INFORMATION SUPPLIED ->
>> Begin

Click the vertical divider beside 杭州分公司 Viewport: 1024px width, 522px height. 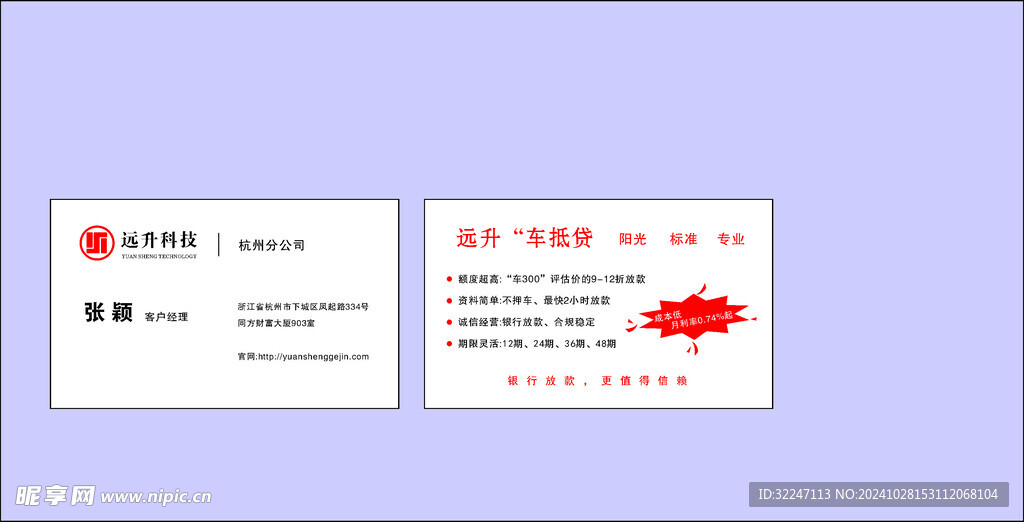pos(219,244)
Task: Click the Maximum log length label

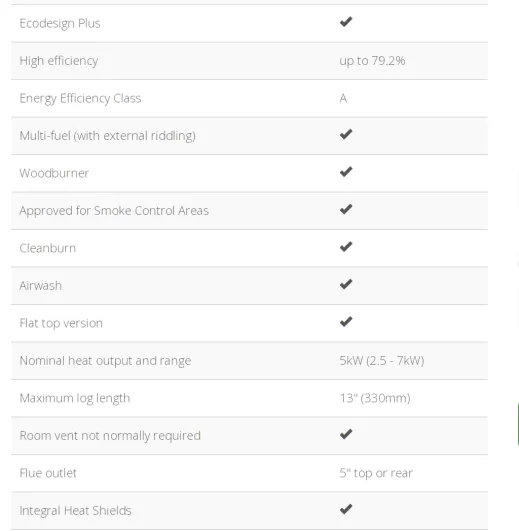Action: coord(74,398)
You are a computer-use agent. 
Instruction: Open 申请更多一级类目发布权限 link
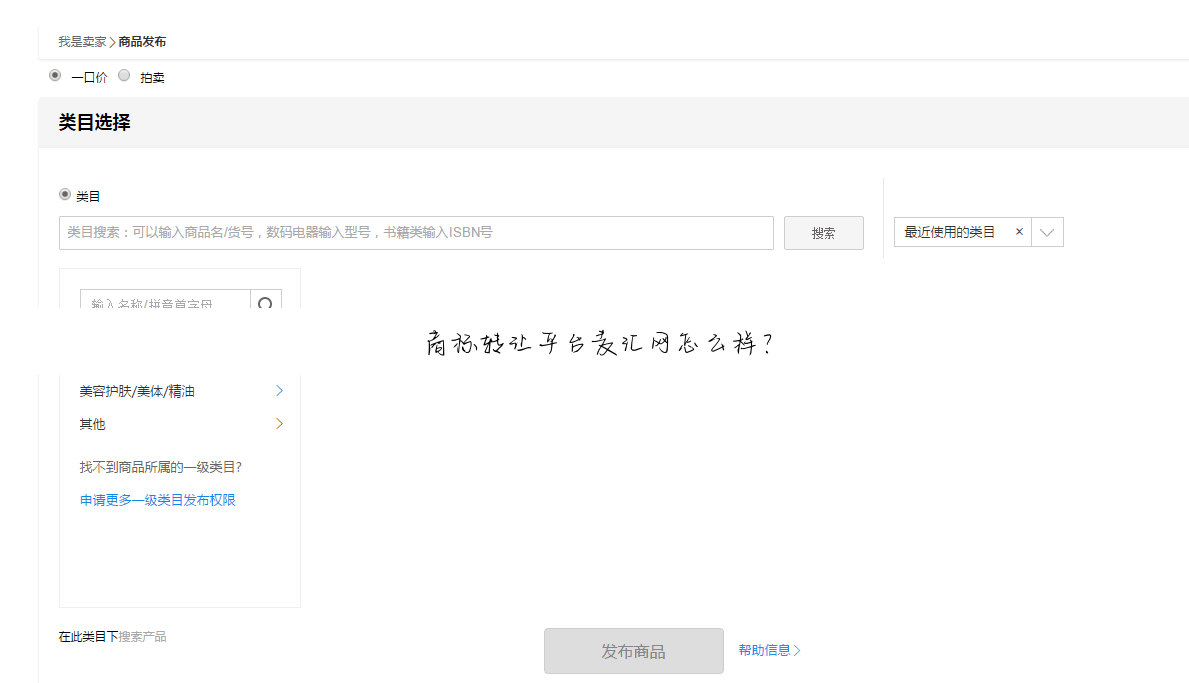[156, 499]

>> End

EXERCISE TASK ->
Rewrite the part of the entries that opens with the line containing "Task: Click the Maximum log length label" and closes at the end of the entries, replacing "link" with "button" and keeping everything else the same. Leave the pictures out of your answer.

REPLY TO THE EXERCISE ->
Task: Click the Maximum log length label

Action: coord(74,398)
You are a computer-use agent. 
Instruction: Open 申请更多一级类目发布权限 button
[156, 499]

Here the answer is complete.